Items from a dataset:
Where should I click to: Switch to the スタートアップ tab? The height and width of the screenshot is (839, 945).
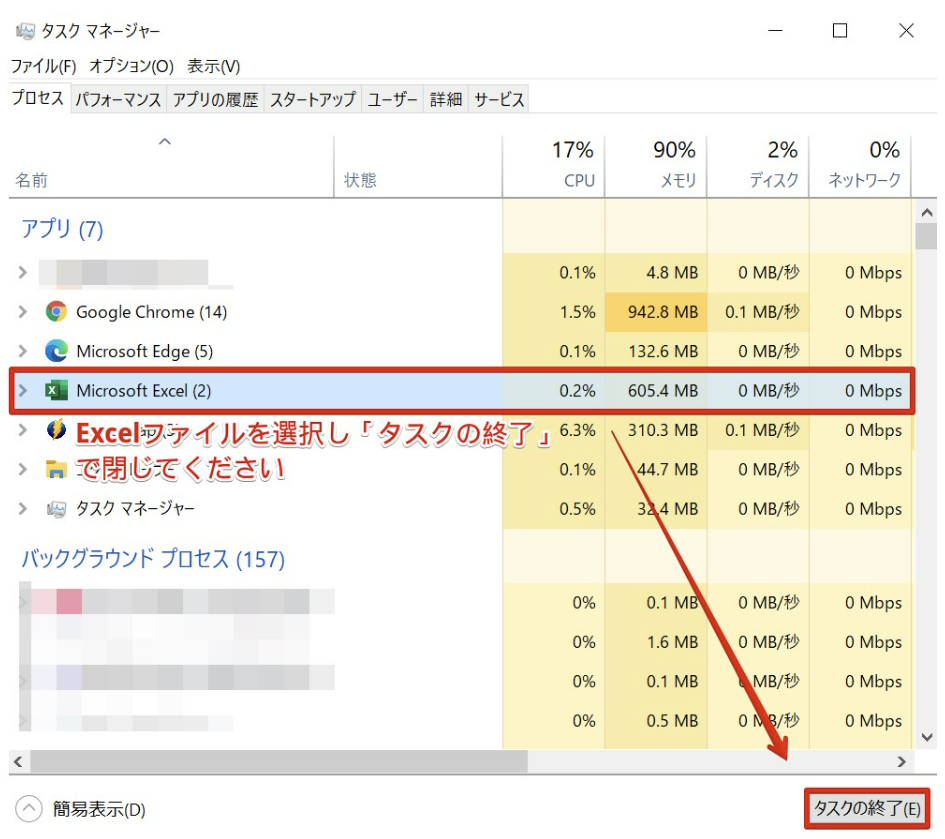point(312,99)
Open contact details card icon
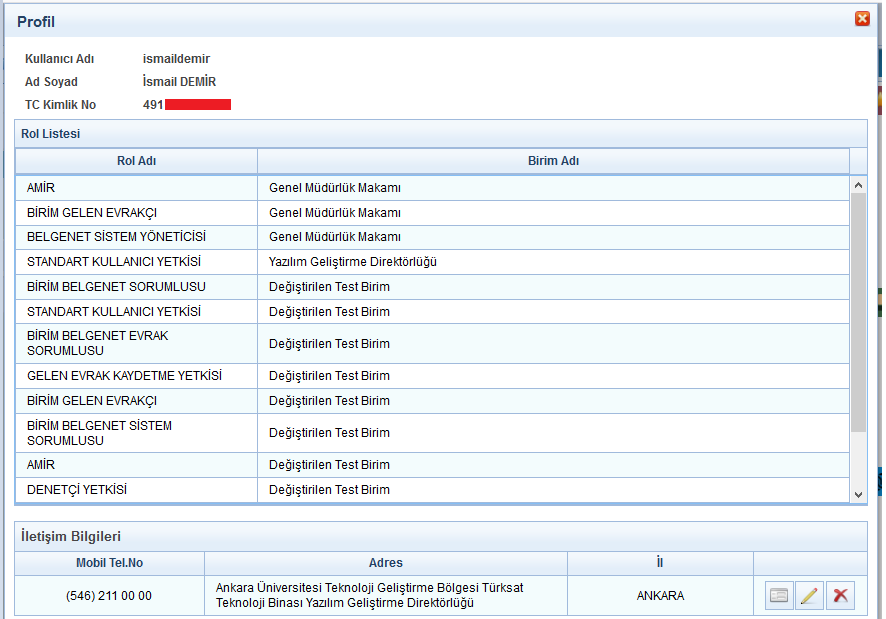The height and width of the screenshot is (619, 886). (x=779, y=596)
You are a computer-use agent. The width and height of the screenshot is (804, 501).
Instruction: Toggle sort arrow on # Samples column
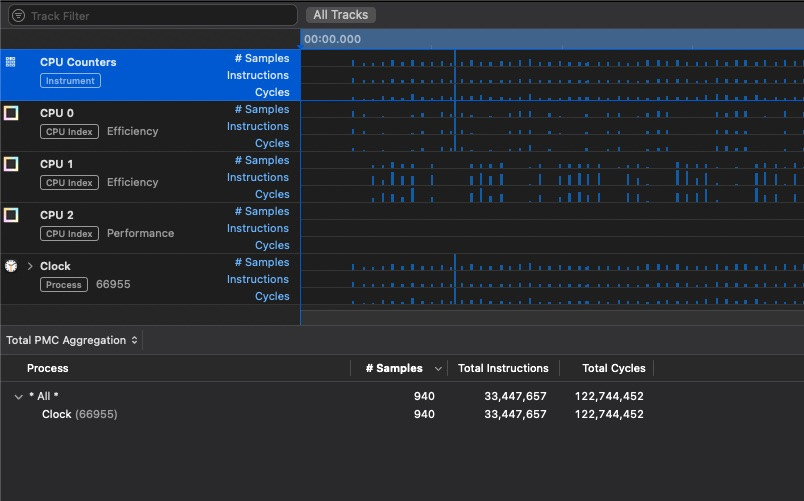tap(438, 369)
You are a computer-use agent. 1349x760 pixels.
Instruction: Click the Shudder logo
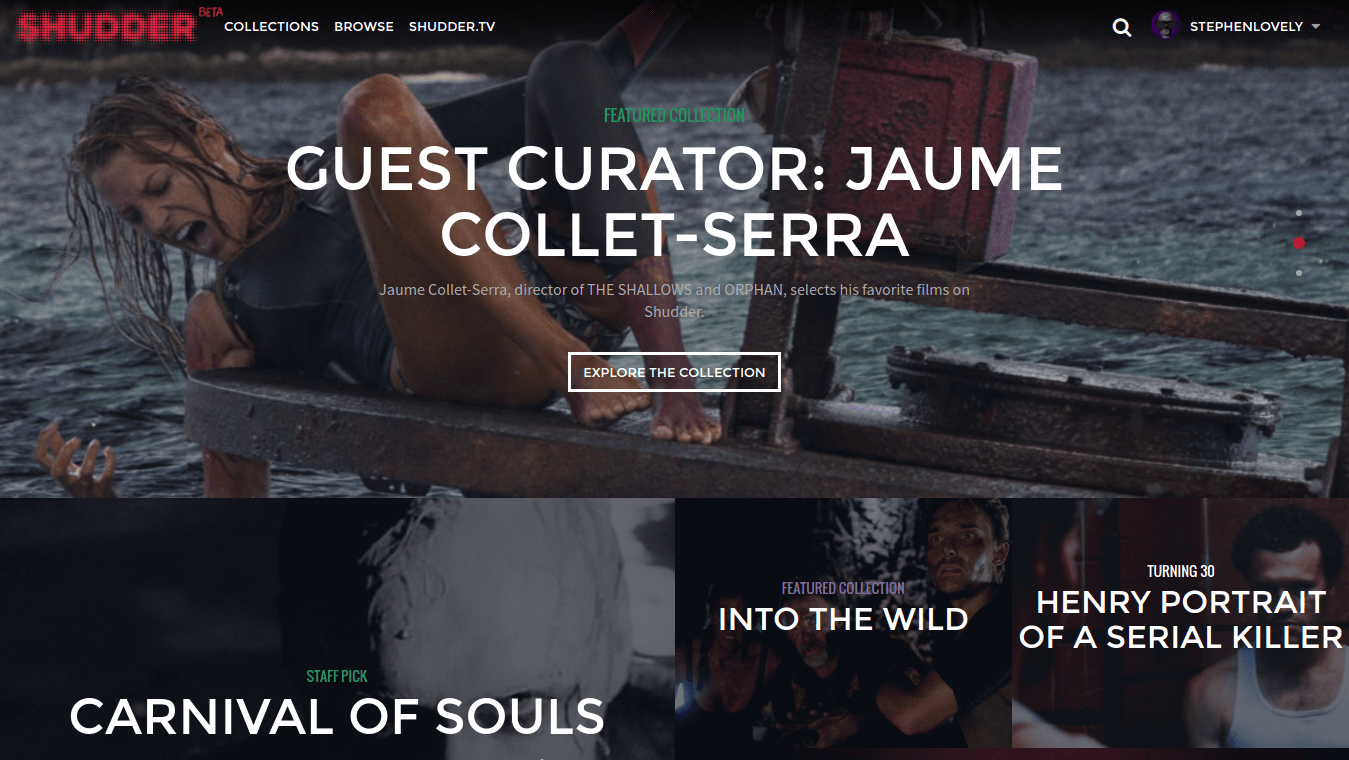click(x=107, y=26)
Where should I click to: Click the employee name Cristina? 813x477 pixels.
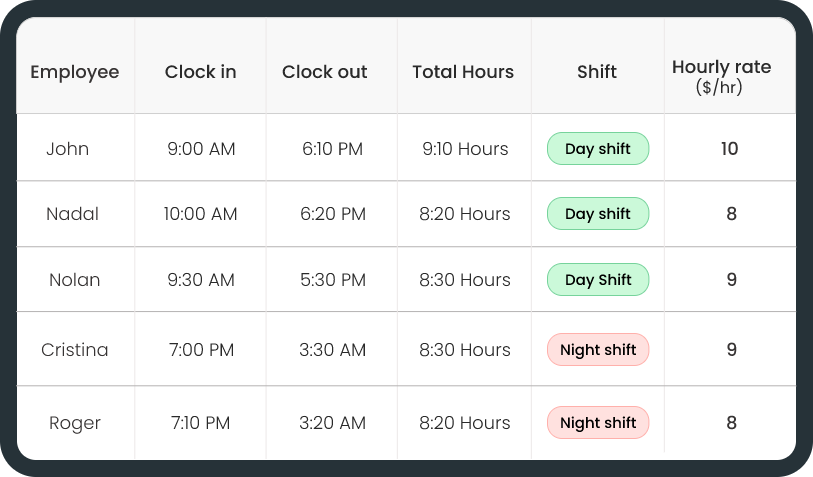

◆ Work task
Search the records for the word "agent" and copy out every line that holds it.

◆ Exercise output
You are a computer-use agent. The width and height of the screenshot is (804, 501).
You are a computer-use agent. 1349x760 pixels.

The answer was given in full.